Commercial law as a separate branch of the greater body of civil law began to assume doctrinal distinctness in mediæval times, though the origin of maritime law may be traced to Phœnicia, Carthage, Greece, and other ancient countries along the eastern coast of the Mediterranean Sea, whence provisions for commercial paper, general average, and the liability of the master of a ship found their way to the Roman law. There were three causes from which the commercial law was recognized as special law: First, owing to the impetus given commerce by the League of the Lombard Cities, the League of the Rhine, and the Hanseatic League, together with the resulting notable prosperity of many cities in northern Europe and in Italy after the Crusades, business transactions became more complicated, the old Roman law became inadequate when applied to new cases, and consequently commercial customs, ex necessitate, attained the force of law in all the great marts. Second, under the feudal system, traders at fairs and markets being treated as a special class of people, usually called collegia mercatorum, had their own special legislature, special jurisdiction, and therefore special jurisprudence, named jus mercatorum. Thirdly, since the rules of the canon law, especially those relating to the prohibition of usury, were too rigid and inflexible, it was necessary to have a law more equitable. All these factors contributed to the growth of what in time came to be recognized and called Commercial Law.

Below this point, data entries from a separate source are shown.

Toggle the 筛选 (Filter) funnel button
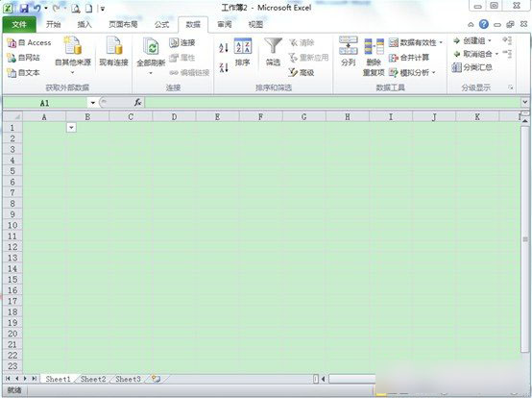The width and height of the screenshot is (532, 398). pos(273,52)
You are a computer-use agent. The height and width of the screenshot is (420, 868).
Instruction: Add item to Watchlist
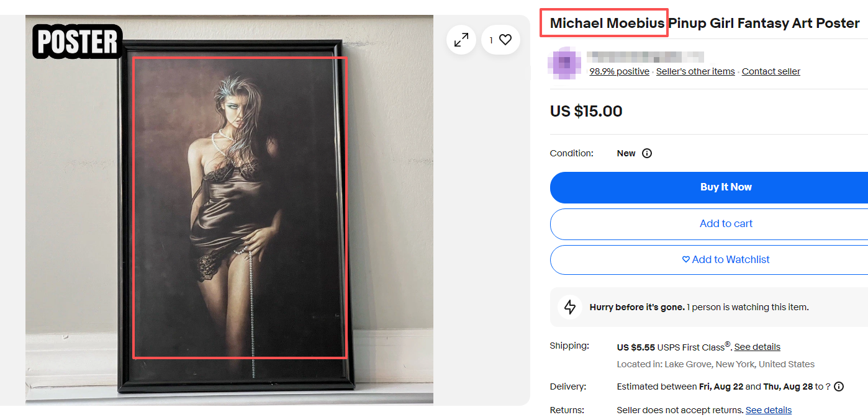[x=725, y=259]
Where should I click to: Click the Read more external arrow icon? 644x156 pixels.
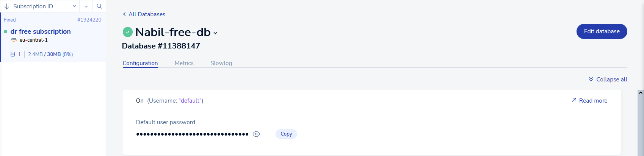pyautogui.click(x=574, y=100)
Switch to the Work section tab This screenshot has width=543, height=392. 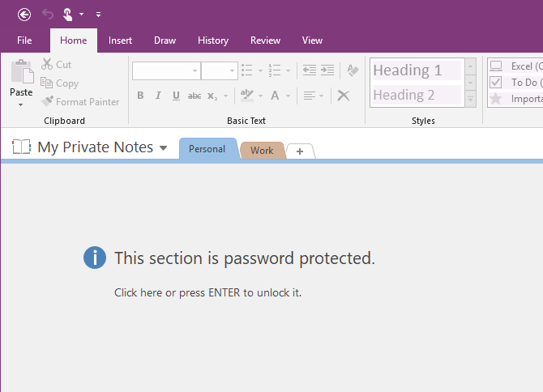262,150
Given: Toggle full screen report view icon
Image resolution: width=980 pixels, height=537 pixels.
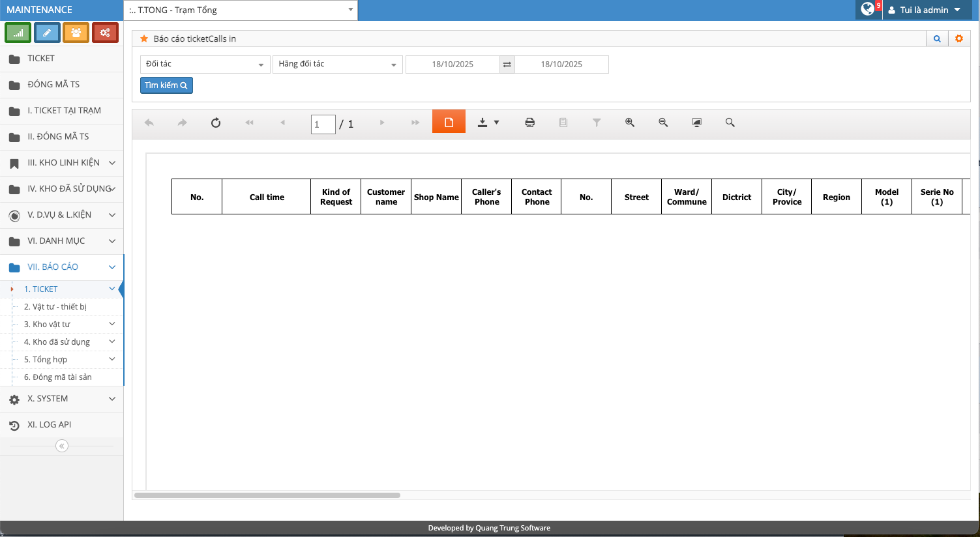Looking at the screenshot, I should [x=697, y=123].
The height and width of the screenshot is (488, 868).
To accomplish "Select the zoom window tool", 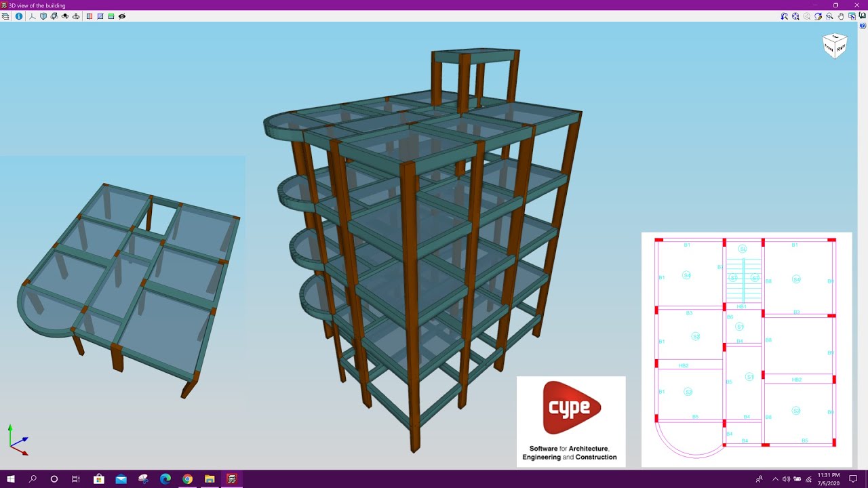I will pyautogui.click(x=829, y=16).
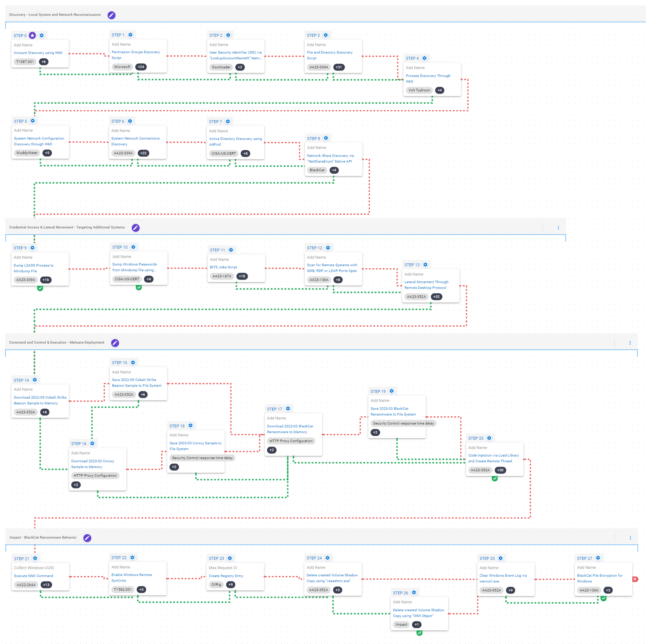Click the Step 26 gear icon

click(x=414, y=593)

The commercial law mentioned above was no more than the customary law prevailing in different countries, but not codified. France was the first country to have a commercial code. Early in 1673 the famous ordonnance of Louis XIV, entitled Le Code des Marchands, was issued. It consisted of one hundred and twenty-two articles, divided into Commerce in General, Bills and Notes, Bankruptcy, and Commercial Jurisdictions. This ordinance was also called Code Savary, because it was written by Jacques Savary, an expert merchant. In 1681 another code, called the Ordonnance de la Marine, was promulgated. It was considered the most excellent code at the time of Louis XIV, and was welcomed by all the countries of Europe. By the beginning of the nineteenth century, the Code des Marchands and the Ordonnance de la Marine had become overshadowed by doctrinal development, and changed methods of business called for a restatement of the principles of commercial law.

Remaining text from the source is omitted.